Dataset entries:
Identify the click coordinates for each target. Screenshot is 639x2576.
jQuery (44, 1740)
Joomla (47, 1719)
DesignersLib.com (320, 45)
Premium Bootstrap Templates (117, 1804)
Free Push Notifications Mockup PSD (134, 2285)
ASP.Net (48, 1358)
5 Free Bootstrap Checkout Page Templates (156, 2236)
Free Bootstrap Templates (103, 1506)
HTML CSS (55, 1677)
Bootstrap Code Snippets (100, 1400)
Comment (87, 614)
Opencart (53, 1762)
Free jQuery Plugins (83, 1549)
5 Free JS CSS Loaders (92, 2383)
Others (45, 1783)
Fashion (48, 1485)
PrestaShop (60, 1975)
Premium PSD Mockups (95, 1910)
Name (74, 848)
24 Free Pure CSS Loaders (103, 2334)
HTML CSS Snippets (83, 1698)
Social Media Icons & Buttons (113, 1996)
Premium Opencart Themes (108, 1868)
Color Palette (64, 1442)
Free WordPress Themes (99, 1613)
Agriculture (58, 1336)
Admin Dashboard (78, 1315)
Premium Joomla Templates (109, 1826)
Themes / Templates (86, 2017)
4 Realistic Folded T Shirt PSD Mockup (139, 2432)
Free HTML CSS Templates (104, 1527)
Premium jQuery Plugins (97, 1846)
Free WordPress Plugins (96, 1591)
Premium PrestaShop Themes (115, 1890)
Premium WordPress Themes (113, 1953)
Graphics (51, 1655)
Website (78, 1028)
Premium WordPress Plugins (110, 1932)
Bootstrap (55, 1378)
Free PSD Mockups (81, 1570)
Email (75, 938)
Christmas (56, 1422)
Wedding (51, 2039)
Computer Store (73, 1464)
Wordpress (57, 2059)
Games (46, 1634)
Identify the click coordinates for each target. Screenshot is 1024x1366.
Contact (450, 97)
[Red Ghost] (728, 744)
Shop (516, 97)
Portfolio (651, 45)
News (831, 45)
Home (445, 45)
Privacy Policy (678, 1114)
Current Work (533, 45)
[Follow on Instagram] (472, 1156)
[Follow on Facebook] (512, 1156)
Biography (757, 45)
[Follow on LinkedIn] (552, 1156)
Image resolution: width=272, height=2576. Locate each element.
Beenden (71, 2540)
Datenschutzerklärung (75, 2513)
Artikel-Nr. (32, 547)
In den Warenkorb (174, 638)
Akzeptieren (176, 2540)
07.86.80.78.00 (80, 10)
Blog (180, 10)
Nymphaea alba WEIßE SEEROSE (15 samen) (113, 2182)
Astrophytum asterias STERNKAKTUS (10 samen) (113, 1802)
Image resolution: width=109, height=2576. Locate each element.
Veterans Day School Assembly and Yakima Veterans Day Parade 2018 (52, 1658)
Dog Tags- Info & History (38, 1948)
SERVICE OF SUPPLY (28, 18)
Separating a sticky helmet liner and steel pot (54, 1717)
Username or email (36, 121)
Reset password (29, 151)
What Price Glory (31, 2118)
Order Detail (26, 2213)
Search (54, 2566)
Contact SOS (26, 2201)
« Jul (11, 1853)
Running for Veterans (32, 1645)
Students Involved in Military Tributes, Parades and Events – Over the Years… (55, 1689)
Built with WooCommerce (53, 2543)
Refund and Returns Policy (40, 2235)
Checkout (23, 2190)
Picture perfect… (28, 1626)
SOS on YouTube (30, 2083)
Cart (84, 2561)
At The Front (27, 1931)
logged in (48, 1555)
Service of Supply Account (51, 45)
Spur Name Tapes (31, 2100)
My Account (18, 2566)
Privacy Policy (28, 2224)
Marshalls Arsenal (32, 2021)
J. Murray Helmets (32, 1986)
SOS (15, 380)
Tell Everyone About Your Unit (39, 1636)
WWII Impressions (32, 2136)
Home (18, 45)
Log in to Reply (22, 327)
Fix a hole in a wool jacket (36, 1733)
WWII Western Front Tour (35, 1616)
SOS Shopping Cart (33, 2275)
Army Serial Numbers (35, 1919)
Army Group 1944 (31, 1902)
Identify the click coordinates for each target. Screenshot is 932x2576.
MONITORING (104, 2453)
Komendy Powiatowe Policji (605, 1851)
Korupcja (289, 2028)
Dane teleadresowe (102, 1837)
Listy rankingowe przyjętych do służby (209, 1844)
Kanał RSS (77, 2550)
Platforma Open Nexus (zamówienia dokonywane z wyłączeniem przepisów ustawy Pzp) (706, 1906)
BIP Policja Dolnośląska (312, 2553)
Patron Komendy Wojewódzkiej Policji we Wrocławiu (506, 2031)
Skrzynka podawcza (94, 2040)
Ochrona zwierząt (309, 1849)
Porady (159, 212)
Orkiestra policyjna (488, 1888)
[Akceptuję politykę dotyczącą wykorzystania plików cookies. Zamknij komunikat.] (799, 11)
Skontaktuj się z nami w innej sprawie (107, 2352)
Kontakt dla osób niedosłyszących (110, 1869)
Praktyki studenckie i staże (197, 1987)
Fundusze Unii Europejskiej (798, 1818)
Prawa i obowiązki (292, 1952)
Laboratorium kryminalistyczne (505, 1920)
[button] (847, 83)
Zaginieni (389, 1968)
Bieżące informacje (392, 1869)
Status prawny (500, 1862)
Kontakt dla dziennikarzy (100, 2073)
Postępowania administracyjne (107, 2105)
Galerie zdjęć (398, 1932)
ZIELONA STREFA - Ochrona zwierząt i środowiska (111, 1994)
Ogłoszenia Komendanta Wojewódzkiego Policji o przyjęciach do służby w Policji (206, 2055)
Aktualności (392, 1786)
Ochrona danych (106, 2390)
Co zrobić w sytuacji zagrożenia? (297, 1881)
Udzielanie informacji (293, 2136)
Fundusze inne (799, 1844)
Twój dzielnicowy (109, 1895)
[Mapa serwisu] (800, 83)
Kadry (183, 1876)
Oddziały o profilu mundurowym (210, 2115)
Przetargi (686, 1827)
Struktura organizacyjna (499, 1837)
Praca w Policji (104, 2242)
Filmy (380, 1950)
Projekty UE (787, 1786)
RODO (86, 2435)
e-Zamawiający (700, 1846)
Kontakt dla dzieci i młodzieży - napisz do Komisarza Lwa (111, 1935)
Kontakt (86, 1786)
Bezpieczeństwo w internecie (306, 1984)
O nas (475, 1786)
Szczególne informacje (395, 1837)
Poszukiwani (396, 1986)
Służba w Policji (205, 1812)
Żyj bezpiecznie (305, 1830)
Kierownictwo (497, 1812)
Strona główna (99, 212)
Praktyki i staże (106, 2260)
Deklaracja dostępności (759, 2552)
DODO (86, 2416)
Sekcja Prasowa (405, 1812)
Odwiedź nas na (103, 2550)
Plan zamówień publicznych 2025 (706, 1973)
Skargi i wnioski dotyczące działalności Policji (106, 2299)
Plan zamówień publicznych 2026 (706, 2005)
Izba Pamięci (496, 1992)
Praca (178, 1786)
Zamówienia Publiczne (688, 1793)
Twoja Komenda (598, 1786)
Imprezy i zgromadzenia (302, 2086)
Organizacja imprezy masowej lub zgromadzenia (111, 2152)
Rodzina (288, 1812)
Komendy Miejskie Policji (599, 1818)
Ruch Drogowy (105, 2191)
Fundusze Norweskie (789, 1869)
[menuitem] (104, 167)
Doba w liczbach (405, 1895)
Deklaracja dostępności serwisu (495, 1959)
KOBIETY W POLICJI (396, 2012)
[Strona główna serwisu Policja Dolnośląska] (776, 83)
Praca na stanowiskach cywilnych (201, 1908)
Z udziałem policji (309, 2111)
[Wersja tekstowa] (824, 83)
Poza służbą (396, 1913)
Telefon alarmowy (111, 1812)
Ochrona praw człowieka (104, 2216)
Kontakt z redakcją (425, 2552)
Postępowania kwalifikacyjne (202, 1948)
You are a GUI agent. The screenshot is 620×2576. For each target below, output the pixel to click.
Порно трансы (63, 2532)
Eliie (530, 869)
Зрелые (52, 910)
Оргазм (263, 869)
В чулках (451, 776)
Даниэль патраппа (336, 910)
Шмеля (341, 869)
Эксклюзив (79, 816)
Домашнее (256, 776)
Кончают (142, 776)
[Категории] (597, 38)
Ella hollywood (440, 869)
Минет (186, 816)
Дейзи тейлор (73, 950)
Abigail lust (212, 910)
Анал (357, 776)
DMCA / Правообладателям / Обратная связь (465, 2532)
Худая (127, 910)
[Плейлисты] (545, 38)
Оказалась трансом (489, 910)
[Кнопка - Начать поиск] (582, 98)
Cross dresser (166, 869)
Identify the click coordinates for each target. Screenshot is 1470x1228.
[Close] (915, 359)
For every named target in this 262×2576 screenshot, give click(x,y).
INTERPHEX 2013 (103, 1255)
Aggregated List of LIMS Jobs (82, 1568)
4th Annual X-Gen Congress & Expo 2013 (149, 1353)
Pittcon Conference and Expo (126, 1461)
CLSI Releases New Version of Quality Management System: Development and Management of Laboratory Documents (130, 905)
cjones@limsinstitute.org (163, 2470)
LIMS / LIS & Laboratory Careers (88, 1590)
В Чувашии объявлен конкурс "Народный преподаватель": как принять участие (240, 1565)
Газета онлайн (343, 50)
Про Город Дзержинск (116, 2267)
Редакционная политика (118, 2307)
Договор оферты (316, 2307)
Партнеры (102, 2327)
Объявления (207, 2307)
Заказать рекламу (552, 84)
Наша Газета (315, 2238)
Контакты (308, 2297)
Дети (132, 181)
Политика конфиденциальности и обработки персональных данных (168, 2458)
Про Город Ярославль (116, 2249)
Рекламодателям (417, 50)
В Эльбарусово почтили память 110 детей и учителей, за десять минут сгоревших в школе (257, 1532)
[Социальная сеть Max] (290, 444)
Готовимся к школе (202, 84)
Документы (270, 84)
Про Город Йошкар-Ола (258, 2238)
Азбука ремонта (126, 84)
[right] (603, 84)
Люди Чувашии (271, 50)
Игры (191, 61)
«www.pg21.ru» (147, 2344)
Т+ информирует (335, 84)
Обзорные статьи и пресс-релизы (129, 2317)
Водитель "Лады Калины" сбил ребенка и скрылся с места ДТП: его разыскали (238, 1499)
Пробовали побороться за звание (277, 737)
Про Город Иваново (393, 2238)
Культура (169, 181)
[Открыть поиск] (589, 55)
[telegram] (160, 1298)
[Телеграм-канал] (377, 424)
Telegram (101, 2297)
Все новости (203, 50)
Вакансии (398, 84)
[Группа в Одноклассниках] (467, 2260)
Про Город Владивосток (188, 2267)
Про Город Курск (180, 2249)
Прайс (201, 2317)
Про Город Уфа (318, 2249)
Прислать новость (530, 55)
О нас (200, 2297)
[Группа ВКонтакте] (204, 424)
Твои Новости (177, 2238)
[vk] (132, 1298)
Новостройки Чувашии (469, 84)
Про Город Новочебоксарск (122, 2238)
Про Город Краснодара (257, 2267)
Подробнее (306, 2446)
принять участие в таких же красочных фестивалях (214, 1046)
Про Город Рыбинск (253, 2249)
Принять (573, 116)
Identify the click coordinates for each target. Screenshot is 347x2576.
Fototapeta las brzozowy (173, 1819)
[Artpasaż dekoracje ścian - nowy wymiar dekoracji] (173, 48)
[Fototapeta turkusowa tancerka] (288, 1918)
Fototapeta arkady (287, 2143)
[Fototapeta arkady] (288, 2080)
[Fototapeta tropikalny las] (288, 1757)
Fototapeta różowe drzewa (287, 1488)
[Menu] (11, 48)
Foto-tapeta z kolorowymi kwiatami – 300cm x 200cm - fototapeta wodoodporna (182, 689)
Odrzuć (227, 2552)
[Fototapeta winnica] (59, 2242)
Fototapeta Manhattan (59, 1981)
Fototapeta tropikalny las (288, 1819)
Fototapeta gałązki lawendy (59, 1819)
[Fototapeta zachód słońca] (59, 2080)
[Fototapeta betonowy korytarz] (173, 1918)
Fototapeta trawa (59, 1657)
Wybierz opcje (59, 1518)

EXERCISE INSTRUCTIONS -> Every line from the line containing "Pittcon Conference and Expo (126, 1461)" through the line containing "Про Город Дзержинск (116, 2267)" in the records above must be retyped exactly. Leave out the rest.

TASK RESPONSE ->
Pittcon Conference and Expo (126, 1461)
CLSI Releases New Version of Quality Management System: Development and Management of Laboratory Documents (130, 905)
cjones@limsinstitute.org (163, 2470)
LIMS / LIS & Laboratory Careers (88, 1590)
В Чувашии объявлен конкурс "Народный преподаватель": как принять участие (240, 1565)
Газета онлайн (343, 50)
Про Город Дзержинск (116, 2267)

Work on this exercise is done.